N’djili : la RVA accusée de brader un patrimoine stratégique
La concession du salon d’honneur de l’aéroport international de N’djili à un opérateur privé libanais pour 15 000 dollars par mois suscite une indignation croissante. Alors que ce service générait près de 40 000 dollars mensuels, la Régie des Voies Aériennes (RVA) prive l’État de plus de 25 000 dollars chaque mois. Une affaire qui met en lumière les dérives de gestion et l’opacité d’un organisme censé protéger les intérêts publics.
Le calcul est impeccable: près de 300 000 dollars de manque à gagner par an. Pour une entreprise publique déjà fragilisée, céder une source de revenus aussi stratégique à un prix dérisoire relève d’une faute de gestion. La RVA, censée incarner la rigueur et la rentabilité, apparaît ici comme l’artisan d’une saignée financière.
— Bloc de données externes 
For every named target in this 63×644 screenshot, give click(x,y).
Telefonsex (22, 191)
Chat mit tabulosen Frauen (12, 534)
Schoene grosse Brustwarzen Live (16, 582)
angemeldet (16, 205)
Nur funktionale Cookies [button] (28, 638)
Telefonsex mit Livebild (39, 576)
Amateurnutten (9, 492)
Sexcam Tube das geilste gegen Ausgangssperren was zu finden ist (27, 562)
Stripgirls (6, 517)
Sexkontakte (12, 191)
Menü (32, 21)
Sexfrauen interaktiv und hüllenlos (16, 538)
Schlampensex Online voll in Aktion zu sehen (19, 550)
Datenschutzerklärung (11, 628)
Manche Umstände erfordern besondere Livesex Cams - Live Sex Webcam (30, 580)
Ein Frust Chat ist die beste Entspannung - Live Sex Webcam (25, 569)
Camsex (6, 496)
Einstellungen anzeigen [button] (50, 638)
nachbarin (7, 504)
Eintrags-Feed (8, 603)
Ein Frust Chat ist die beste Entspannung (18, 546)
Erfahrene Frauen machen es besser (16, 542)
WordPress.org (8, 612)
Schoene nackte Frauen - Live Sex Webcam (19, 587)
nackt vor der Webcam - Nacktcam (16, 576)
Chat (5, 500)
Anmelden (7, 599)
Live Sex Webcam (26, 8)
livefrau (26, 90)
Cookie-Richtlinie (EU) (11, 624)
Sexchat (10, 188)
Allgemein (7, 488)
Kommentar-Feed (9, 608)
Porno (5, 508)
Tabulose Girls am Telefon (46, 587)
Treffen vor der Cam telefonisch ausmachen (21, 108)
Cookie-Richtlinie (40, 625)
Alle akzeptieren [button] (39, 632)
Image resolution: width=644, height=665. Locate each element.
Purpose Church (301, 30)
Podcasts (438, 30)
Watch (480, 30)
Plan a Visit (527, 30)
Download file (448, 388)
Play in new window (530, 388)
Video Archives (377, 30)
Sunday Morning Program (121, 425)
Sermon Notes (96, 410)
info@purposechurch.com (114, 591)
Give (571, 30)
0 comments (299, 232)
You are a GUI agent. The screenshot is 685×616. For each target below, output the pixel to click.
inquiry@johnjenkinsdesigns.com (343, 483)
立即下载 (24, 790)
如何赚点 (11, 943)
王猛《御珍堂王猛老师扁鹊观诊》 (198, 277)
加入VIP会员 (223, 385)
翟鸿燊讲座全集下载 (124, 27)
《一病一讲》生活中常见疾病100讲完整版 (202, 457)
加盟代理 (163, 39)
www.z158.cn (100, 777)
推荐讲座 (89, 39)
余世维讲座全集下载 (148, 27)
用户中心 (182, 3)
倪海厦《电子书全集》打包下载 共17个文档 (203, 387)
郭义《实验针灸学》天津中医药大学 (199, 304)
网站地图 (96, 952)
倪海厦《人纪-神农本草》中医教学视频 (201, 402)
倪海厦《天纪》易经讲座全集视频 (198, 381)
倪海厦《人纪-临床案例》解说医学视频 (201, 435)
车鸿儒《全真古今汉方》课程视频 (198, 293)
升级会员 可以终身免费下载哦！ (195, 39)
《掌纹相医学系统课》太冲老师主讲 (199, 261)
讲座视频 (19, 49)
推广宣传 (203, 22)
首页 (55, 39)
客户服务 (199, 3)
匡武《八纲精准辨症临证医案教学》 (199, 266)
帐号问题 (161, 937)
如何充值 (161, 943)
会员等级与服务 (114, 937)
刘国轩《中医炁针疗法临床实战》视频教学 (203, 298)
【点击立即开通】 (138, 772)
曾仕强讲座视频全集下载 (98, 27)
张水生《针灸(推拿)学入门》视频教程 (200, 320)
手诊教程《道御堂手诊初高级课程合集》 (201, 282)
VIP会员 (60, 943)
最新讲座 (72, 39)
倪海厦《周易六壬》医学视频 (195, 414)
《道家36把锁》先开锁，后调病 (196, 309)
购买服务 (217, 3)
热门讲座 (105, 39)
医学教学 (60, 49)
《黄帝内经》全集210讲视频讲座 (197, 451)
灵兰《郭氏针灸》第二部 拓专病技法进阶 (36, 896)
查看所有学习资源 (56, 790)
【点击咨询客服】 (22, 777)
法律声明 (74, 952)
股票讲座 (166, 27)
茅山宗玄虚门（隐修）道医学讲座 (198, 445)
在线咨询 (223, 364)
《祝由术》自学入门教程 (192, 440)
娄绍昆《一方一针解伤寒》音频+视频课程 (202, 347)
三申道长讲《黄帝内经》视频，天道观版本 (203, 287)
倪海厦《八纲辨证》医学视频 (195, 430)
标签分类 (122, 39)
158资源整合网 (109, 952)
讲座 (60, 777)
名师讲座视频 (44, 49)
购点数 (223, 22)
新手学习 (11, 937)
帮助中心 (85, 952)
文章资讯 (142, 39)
Qui a signé ce contrat? Sur quelle base économique? Les conditions de la concession restent entourées de silence. L’absence de transparence nourrit les soupçons de favoritisme et de collusion. En refusant de rendre des comptes, la RVA sape sa propre légitimité et alimente l’idée que ses dirigeants privilégient des intérêts privés au détriment du trésor public.
Ce dossier n’est pas un cas isolé. Il illustre une dérive chronique: la gestion des infrastructures stratégiques sans contrôle ni vision. L’aéroport de N’djili, vitrine internationale du pays, devient le théâtre d’arrangements contestés. La RVA, au lieu de défendre l’intérêt national, se retrouve associée à l’opacité et au gaspillage.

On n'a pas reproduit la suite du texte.